The following article is from The Great Soviet Encyclopedia (1979). It might be outdated or ideologically biased.

Fedchenko, Aleksei Pavlovich


Born Feb. 7 (19), 1844, in Irkutsk; died Sept. 3 (15), 1873, on a glacier of Mont Blanc, in the Alps. Russian naturalist and explorer of Middle Asia.

Fedchenko graduated from Moseow University in 1864. He assembled a large zoological, chiefly entomological, collection and a herbarium. He was also interested in anthropology and ethnography. In the period 1868–71 he journeyed to the Alai Valley, the first Russian explorer to do so. In the course of his travels, he discovered the Zaalai Range and saw its highest summit—now Lenin’s Peak (7,134 m). Fedchenko drew the first orographic map of the Gissar-Alai mountain system. He believed Highland Asia to be a single geological formation, consisting of a series of parallel latitudinal mountain ranges lying between the Hindu Kush and the Himalayas in the south and the Syr Darya River basin in the north. This concept differed considerably from A. Humboldt’s hypothetical view accepted at the time. Fedchenko substantiated his view by pointing out similarities in biogeographical features and the organic world in various parts of the region.
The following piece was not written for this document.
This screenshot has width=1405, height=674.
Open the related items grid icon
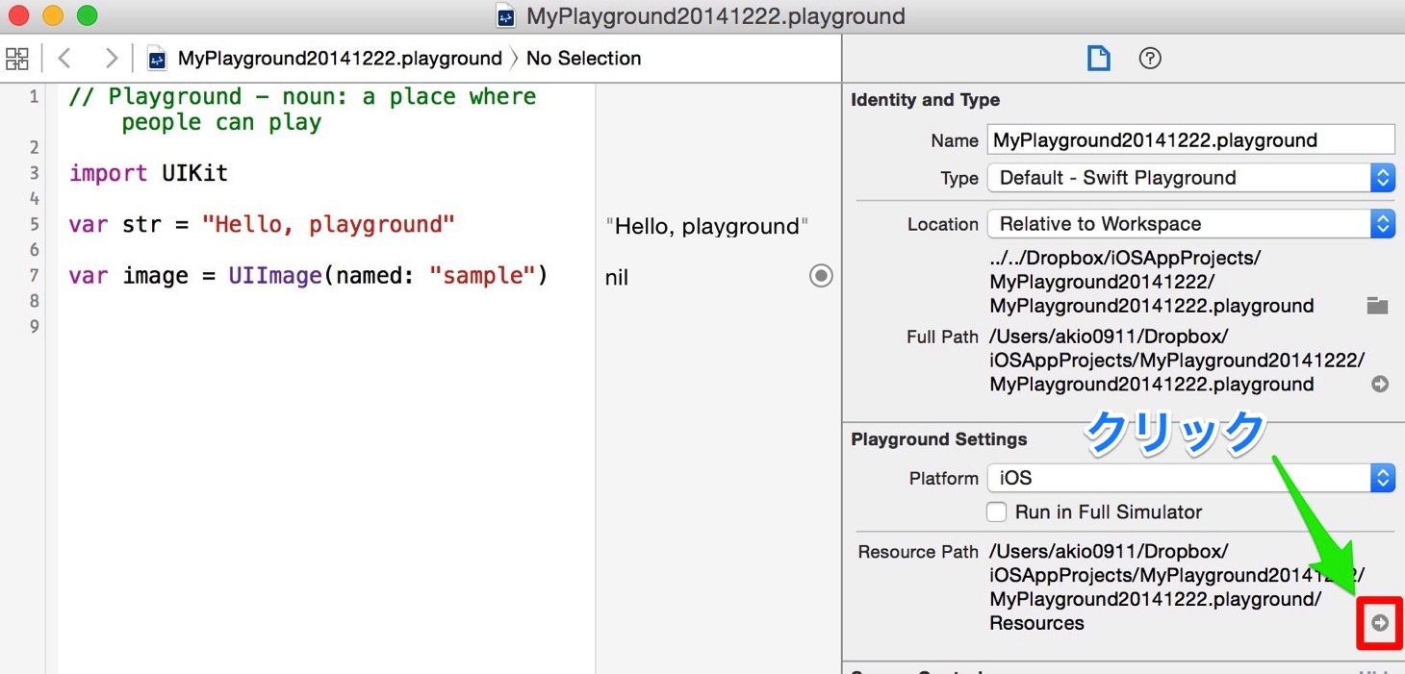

He also elucidated the biology of the Guinea worm (Dracunculus medinensis), a parasitic worm causing diseases among the local population, thereby making possible the adoption of proper measures to combat the pest.

Fedchenko’s chief works were edited and published after his death under the title The Journey to Turkestan of A. P. Fedchenko in five volumes of the Izvestiia obshchestva liubitelei estestvoznaniia (Notes of the Society of Amateur Naturalists, 1872–77; reprinted 1950). The largest mountain glacier in the USSR, located in the Pamirs, is named after Fedchenko.


Azat’ian, A. A. A. P. Fedchenkogeograf i puteshestvennik. Moscow, 1956. (Contains references.)
Azat’ian, A. A. Vydaiushchiesia issledovateli prirody Srednei Azii (2-ia pol. XIX v.), part 1. Tashkent, 1960.